----- Materials provided -----

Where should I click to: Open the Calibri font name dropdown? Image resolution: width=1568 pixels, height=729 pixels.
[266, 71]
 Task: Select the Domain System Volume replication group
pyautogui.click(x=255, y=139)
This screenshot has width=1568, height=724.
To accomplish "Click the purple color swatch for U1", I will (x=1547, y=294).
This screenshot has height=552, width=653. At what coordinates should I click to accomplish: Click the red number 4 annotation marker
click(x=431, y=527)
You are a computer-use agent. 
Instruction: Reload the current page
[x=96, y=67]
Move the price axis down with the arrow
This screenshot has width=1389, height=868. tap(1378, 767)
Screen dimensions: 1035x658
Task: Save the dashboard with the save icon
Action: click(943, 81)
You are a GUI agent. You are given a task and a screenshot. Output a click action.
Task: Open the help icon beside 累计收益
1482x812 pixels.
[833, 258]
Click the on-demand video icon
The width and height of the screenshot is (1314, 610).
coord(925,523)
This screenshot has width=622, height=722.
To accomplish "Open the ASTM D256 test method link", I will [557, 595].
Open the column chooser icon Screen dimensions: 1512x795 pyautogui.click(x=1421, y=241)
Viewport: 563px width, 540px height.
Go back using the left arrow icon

-----

▸ What the task asks
Reply with only the number of lines in the entries that hold the word "will".

▸ Exercise solution
2